Сам аббат был, по-видимому, в некотором затруднении. Он не испытывал страха, но сознавал, что открыто выразить свое возмущение, которое он едва мог сдержать, было бы весьма опасно. Он подал знак Рукой, как бы приказывая толпе утихомириться, но в ответ крики стали еще громче, и раздался взрыв дикого хохота. Однако, когда Хаулеглас, подражая аббату, сделал такой же жест, его буйная компания немедленно подчинилась, в предвкушении нового повода для веселья — разговора между настоящим аббатом и аббатом мнимым; толпа явно возлагала немалые надежды на грубое остроумие и бесстыдство своего
Главаря. Все принялись кричать: «На бон! На бой! Выходи, монах, на шалопута! Аббат против аббата — хорошая пара! Схватитесь, умный с глупым, праведник с греховодником! »

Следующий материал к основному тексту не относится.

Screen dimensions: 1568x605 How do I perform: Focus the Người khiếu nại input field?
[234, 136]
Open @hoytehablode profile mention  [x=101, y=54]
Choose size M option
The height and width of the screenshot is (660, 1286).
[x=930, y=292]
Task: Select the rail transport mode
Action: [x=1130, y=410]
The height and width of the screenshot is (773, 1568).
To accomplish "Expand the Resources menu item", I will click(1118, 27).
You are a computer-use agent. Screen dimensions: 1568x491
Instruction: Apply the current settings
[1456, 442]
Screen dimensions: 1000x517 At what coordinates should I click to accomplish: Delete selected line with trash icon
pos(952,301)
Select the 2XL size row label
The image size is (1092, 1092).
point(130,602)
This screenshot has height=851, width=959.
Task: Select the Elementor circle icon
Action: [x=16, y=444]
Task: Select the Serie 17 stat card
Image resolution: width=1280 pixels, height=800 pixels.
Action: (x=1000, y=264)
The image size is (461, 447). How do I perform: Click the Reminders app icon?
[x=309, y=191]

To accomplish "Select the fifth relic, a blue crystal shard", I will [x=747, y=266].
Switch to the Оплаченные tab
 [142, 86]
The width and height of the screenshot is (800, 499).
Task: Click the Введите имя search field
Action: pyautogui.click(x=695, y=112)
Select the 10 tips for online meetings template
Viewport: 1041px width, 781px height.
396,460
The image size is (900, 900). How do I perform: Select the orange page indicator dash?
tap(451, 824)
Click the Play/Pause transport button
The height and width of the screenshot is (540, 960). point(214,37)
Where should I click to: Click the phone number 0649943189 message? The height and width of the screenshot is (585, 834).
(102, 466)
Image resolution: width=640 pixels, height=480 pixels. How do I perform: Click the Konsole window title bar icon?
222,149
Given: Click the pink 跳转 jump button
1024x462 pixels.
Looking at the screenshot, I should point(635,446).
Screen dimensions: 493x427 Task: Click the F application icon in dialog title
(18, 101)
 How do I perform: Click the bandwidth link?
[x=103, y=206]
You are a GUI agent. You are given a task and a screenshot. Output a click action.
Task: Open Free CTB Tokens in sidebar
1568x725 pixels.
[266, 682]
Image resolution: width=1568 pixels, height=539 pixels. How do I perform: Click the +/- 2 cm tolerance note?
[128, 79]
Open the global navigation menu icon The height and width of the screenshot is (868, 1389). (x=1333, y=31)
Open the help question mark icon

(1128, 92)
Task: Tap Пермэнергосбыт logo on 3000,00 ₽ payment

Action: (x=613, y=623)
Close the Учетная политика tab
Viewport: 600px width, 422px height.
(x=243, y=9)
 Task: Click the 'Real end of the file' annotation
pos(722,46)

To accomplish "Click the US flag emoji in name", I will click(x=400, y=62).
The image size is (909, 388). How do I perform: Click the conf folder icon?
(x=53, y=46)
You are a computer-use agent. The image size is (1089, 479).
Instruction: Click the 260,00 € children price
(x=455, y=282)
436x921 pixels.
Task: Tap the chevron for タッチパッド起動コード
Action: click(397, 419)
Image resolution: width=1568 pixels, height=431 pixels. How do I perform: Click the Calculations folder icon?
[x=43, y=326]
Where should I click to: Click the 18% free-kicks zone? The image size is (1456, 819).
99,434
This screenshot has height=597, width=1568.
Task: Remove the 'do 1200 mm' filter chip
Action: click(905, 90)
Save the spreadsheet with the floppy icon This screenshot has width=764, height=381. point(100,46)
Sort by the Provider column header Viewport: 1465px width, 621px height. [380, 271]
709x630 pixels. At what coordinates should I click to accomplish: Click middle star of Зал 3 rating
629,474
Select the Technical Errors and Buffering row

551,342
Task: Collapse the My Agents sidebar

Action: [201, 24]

— Потише, ребята! — сказал Хаулеглас. — Неужто двое ученых отцов церкви не могут побеседовать друг с другом без того, чтобы вы тут учиняли такой содом, вопили и улюлюкали, словно вы травите гончими взбесившегося буйвола? Тише, говорю вам! Дайте нам с этим ученым отцом посовещаться о делах, касающихся нашего сана и наших полномочий.
— Дети мои… — начал Амвросий.
— И мои также, — подхватил его комический двойник. — И счастливые они дети, надо сказать! Немало есть славных ребят, которые не знают своих отцов, а этим повезло: они могут выбирать любого из двух.
— Если в тебе есть что-нибудь, кроме безбожия и распутства, . — произнес настоящий аббат, — позволь мне, ради спасения твоей же души, сказать несколько слов этим введенным в заблуждение людям.
— Есть ли во мне что-нибудь, кроме безбожия? — переспросил аббат Глупости. — Как же, преподобный братец, во мне есть все, что особе моего звания в это время суток полагается иметь в себе: говядина, пиво, горячительное и всякие разные приправы; а хочешь говорить — говори, а потом скажу я, и мы с тобой померяемся по-честному.
Note25
В интересном романе под названием «Анастасий» сообщается, что такие же пародийные церемонии происходили там, где господствовала греческая церковь. (Прим. автора.)